Mondo Drag | Crystal Visions Open Eyes

When I was a kid I loved Pink Floyd. It was entirely different from anything I’d been exposed to at the time. Pink Floyd became one of those weird signposts for guys of my generation who’d been exposed to their music by our Dads. Because that’s who they were, the thinking man’s Dad band. Psych rock therefore had their idols, and no matter how much anyone tried, it was always a cheap copy. That’s not to say we haven’t had some great Psych-influence stuff and Floyd are so pervasive that Gilmour-esque bends and Floydian instrumentation has  been found across the musical landscape. Mondo Drag however remind me of the music I wanted to write when I first listened to Pink Floyd. I wanted to make the intellectualism of post-Syd Floyd mate with the hard rock that me with my preposterous long hair worshipped. Mondo Drag won’t become the new Floyd but they may just fill that gap for all of us who never got over the fact they own a Fender Strat long enough to play it cohesively, let alone write music. “Crystal Visions Open Eyes” eschew Gilmours endlessly clean tone for a fuzz that takes us in and out of the 70s into muddy post-graduate living. Or perhaps that’s just me?

The new album is out on January 16th and is available here. As much as I love the next great crooning love song for the unrequited, sometimes a songscape is needed and Mondo Drag fit the bill.

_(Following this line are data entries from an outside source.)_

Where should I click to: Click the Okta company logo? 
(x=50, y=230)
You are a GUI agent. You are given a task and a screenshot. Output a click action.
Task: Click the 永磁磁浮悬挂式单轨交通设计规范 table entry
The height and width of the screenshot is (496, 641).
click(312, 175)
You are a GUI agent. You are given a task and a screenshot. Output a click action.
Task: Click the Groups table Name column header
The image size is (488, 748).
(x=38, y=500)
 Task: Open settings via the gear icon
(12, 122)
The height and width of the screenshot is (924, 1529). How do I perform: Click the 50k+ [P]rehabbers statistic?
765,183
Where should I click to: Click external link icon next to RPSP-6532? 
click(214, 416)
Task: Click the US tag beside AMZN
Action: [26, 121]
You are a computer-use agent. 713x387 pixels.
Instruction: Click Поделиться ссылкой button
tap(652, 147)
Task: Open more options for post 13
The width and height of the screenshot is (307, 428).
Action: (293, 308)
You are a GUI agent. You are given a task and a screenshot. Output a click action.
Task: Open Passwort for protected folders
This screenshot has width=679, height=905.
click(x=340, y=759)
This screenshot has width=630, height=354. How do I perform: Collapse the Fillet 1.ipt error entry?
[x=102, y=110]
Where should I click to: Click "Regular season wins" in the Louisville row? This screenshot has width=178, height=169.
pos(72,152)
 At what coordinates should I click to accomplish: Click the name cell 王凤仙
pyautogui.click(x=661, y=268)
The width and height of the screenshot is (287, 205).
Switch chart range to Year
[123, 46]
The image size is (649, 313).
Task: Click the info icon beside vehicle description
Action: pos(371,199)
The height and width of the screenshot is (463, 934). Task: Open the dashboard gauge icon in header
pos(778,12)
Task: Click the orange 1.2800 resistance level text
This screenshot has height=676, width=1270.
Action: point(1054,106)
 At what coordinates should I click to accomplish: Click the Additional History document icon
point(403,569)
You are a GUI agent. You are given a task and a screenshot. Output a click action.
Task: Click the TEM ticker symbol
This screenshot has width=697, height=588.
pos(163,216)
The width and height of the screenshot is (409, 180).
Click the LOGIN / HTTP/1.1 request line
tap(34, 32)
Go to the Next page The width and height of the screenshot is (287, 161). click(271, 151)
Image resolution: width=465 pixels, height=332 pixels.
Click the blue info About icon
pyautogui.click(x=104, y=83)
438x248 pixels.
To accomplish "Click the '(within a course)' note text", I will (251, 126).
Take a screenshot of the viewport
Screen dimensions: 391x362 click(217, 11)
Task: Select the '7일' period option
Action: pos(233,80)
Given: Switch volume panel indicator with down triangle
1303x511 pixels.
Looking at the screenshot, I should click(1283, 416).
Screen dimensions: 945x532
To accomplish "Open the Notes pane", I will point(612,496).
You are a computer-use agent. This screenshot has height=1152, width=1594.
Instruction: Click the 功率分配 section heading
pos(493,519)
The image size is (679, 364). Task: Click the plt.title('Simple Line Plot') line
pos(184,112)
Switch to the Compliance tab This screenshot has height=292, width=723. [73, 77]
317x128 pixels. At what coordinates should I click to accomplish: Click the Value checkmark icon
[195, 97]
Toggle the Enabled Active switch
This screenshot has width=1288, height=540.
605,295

Sleater-Kinney | Bury Our Friends

Sweater-Kinney were always one of those bands I saw in mixes and compilations alongside other late noughties indie bands that I was, at the time, obsessed with. Yet for whatever reason I just never gave them the time of day. Certainly not down to any form of prejudice, I just always glossed over what they were doing. After being on hiatus for 5 years since 2007, this year saw the band announced a new album “No Cities to Love” that will be released January 19th on Sub Pop. Seeing this as a perfect chance to engage with a previously untapped research I listened to the leaked song from the album “Bury Our Friends.”

It’s nostalgic for me and I can’t help it. It’s Millennium era College Rock and for that I love it in it’s entirety. It reminds me of an era of pre-responsibility and endless attempts to straighten my fringe to appeal to the cute girls in glasses with Rilo Kiley badges on their blazers. Only kidding, there was never anyone that cool at my school.